Engineering cyanobacteria to improve photosynthetic production of alka(e)nes

Background: Cyanobacteria can utilize solar energy and convert carbon dioxide into biofuel molecules in one single biological system. Synechocystis sp. PCC 6803 is a model cyanobacterium for basic and applied research. Alkanes are the major constituents of gasoline, diesel and jet fuels. A two-step alkane biosynthetic pathway was identified in cyanobacteria recently. It opens a door to achieve photosynthetic production of alka(e)nes with high efficiency by genetically engineering cyanobacteria. Results: A series of Synechocystis sp. PCC6803 mutant strains have been constructed and confirmed. Overexpression of both acyl-acyl carrier protein reductase and aldehyde-deformylating oxygenase from several cyanobacteria strains led to a doubled alka(e)ne production.
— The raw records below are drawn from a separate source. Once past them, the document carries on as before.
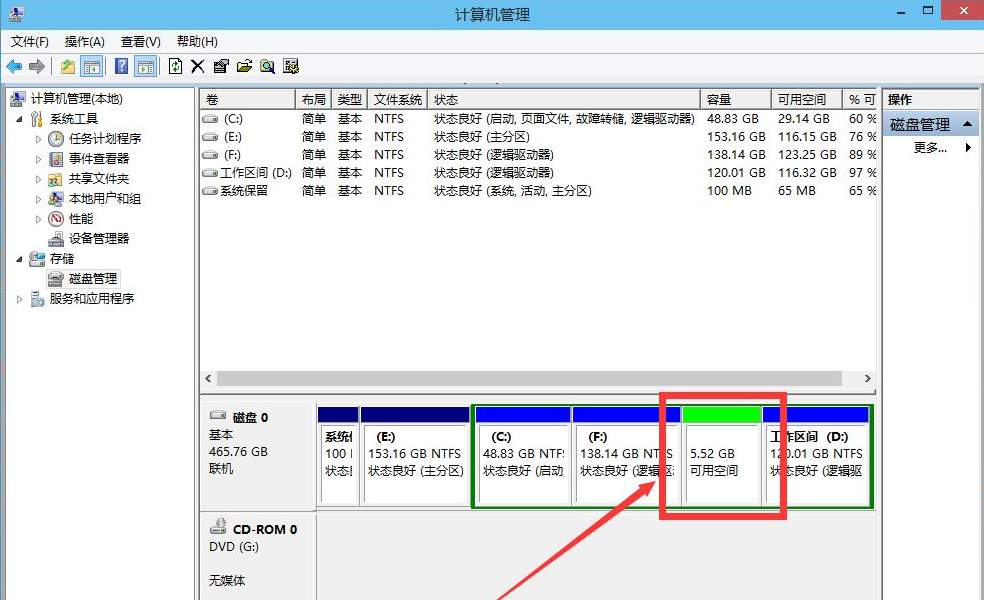
Task: Click the forward navigation arrow toggle
Action: coord(36,66)
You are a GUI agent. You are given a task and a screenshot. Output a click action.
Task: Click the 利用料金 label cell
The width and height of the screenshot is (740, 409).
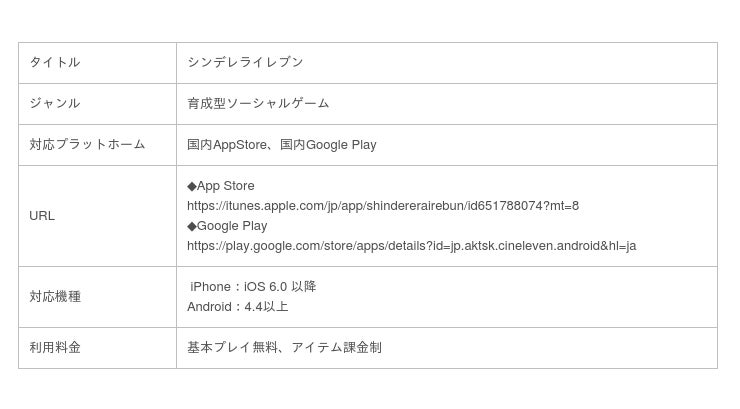tap(97, 348)

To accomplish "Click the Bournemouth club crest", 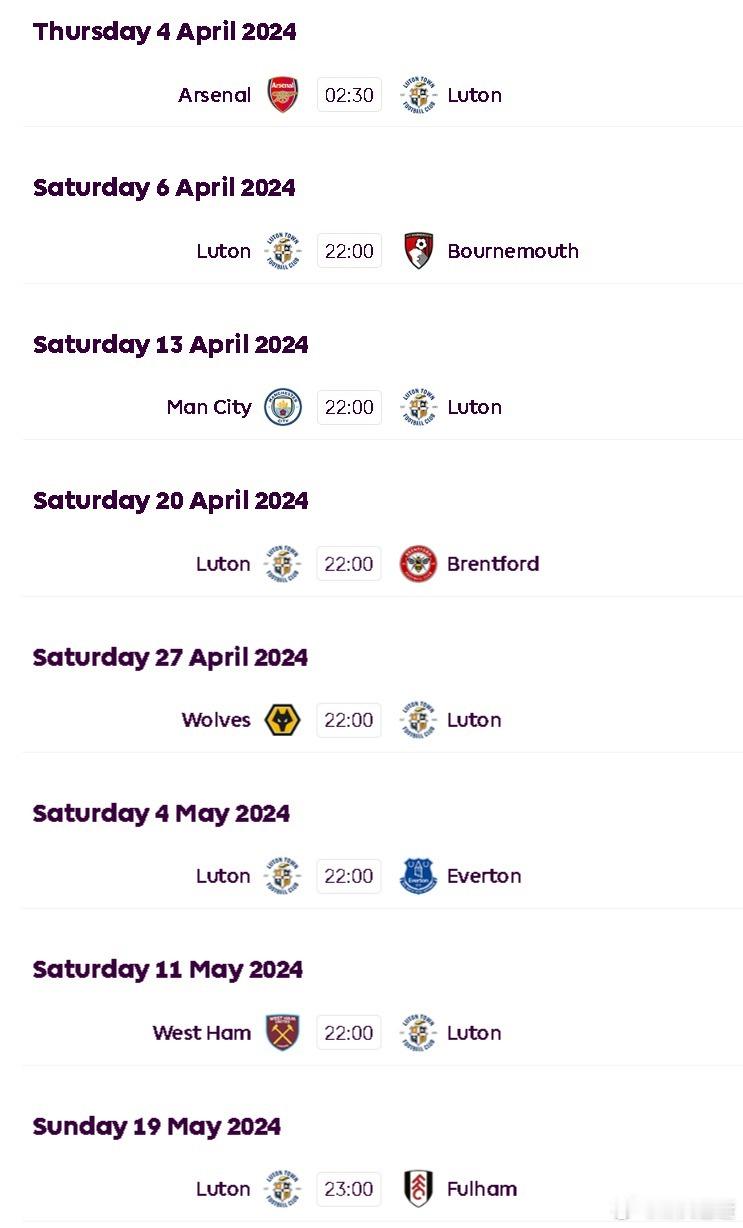I will pos(418,251).
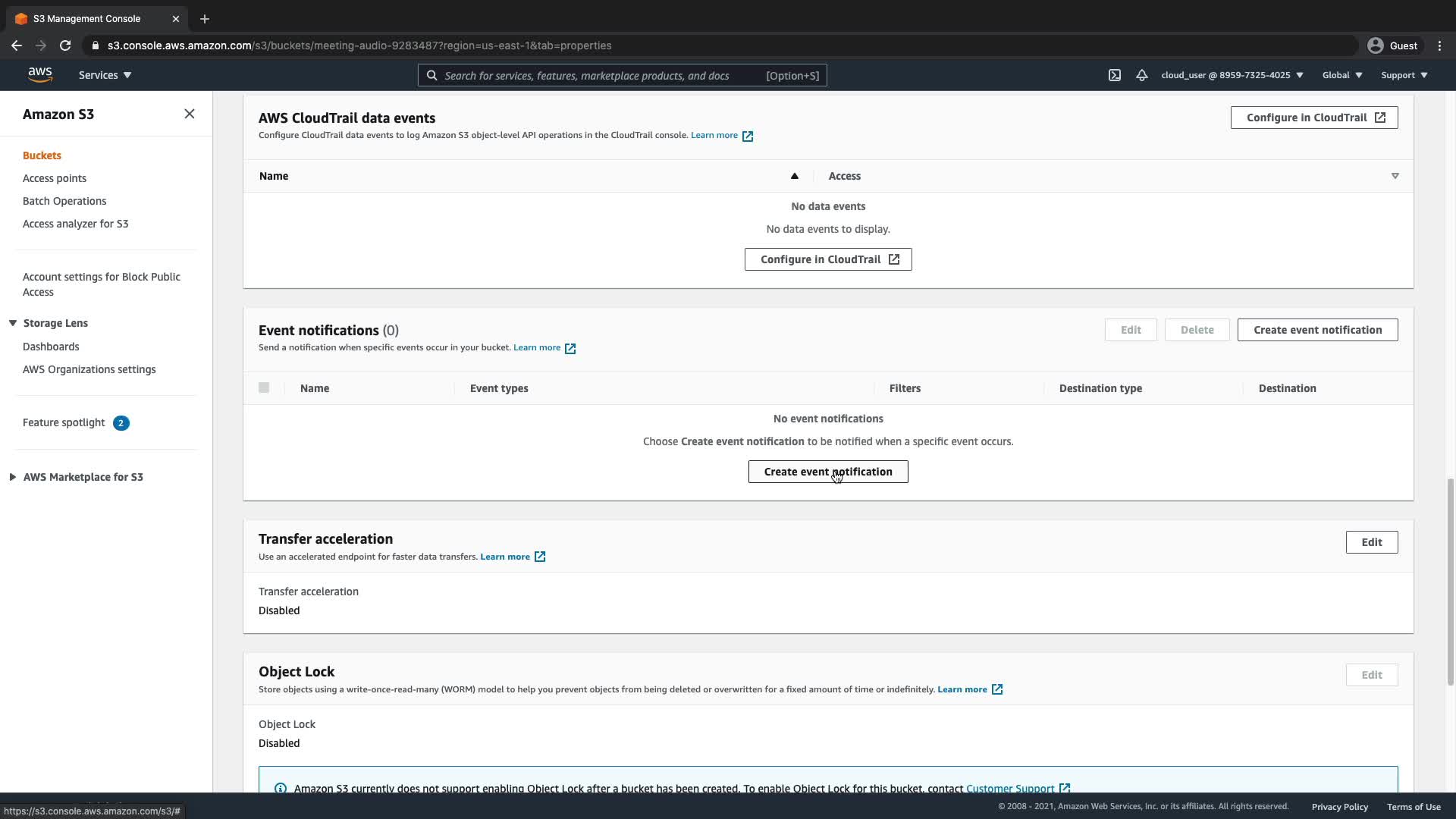The image size is (1456, 819).
Task: Open Chrome three-dot menu
Action: pyautogui.click(x=1439, y=46)
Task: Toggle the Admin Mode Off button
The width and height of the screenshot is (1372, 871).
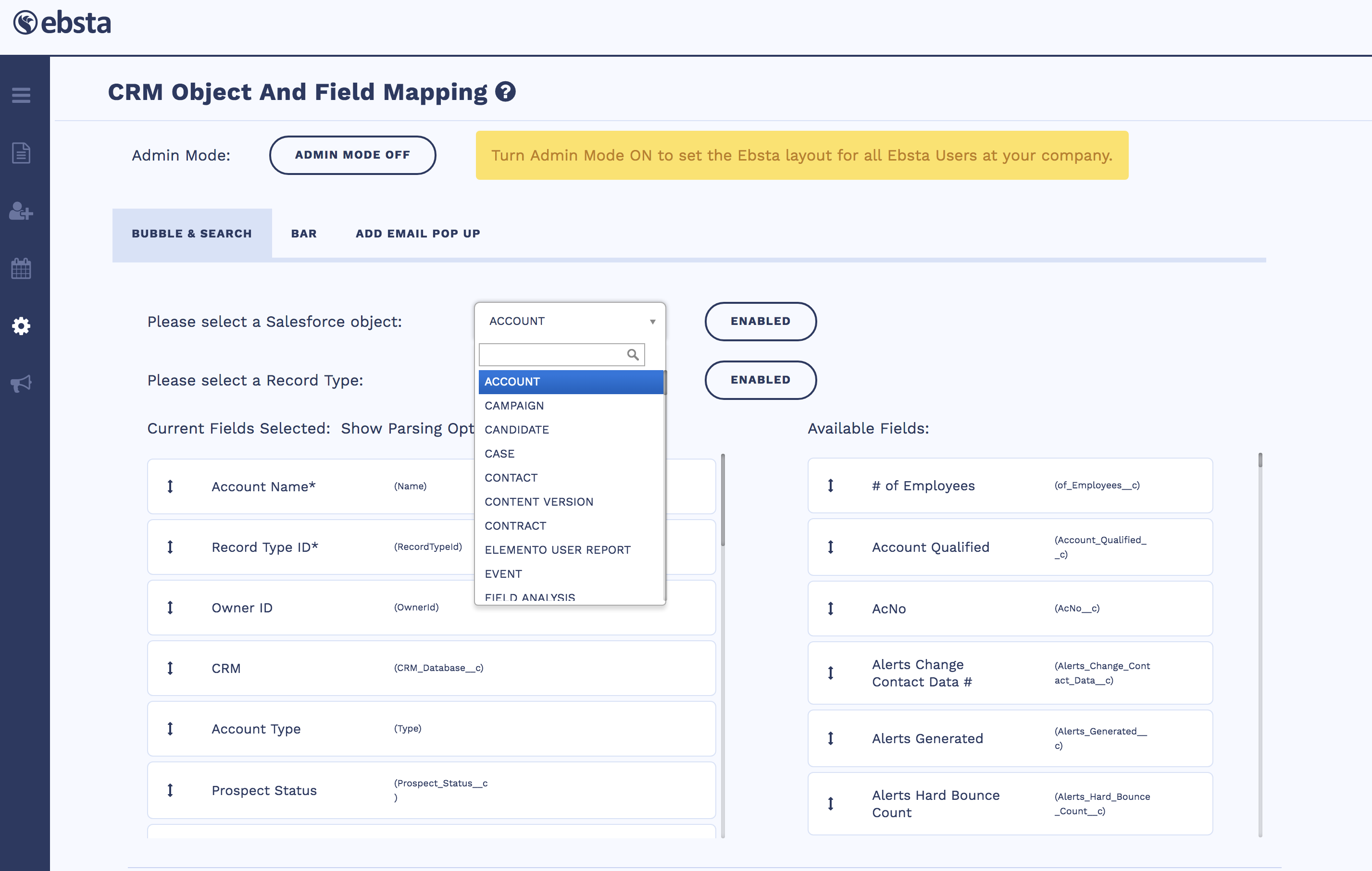Action: [x=352, y=155]
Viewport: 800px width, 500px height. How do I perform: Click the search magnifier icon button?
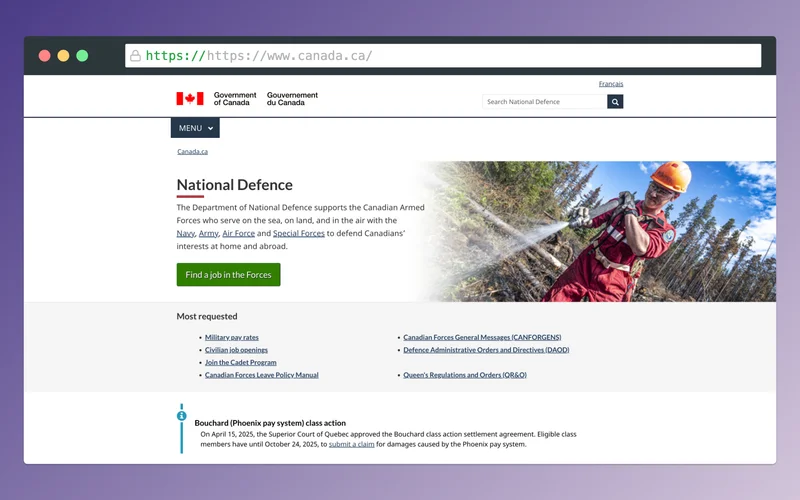[615, 102]

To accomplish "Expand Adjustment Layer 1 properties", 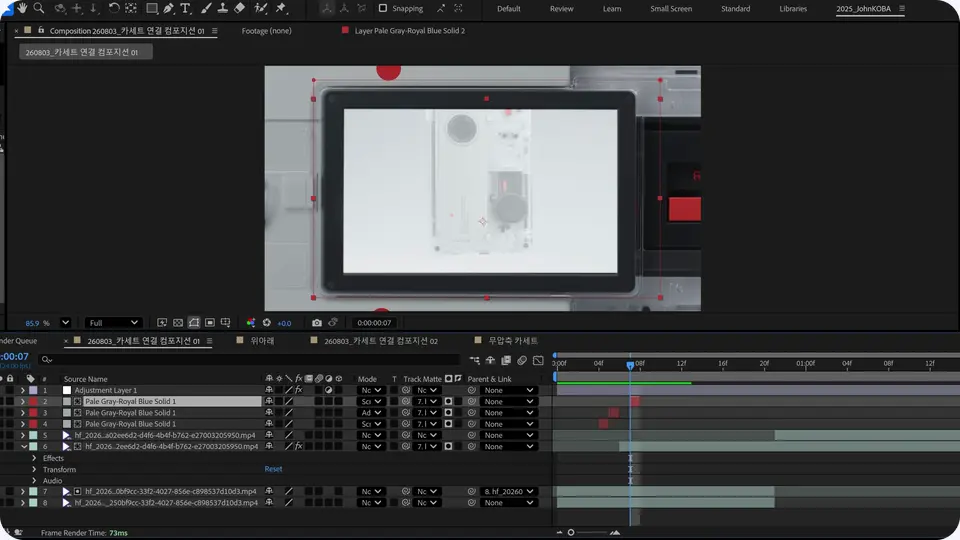I will tap(23, 390).
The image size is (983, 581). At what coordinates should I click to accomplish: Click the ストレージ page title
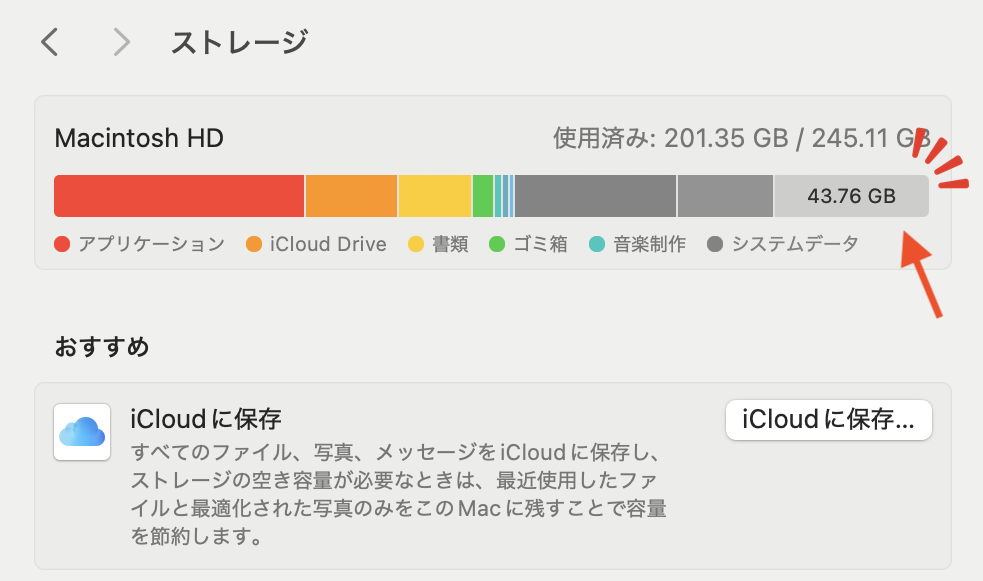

Redirecting the carbon flux to acyl- ACP can provide larger precursor pool for further conversion to alka(e)nes. In combination with the overexpression of alkane biosynthetic genes, alka(e)ne production was significantly improved in these engineered strains. Alka(e)ne content in a Synechocystis mutant harboring alkane biosynthetic genes over-expressed in both slr0168 and slr1556 gene loci (LX56) was 1.3% of cell dry weight, which was enhanced by 8.3 times compared with wildtype strain (0.14% of cell dry weight) cultivated in shake flasks. Both LX56 mutant and the wildtype strain were cultivated in column photo-bioreactors, and the alka(e)ne production in LX56 mutant was 26 mg/L (1.1% of cell dry weight), which was enhanced by 8 times compared with wildtype strain (0.13% of cell dry weight). Conclusions: The extent of alka(e)ne production could correlate positively with the expression level of alkane biosynthetic genes. Redirecting the carbon flux to acyl-ACP and overexpressing alkane biosynthetic genes simultaneously can enhance alka(e)ne production in cyanobacteria effectively.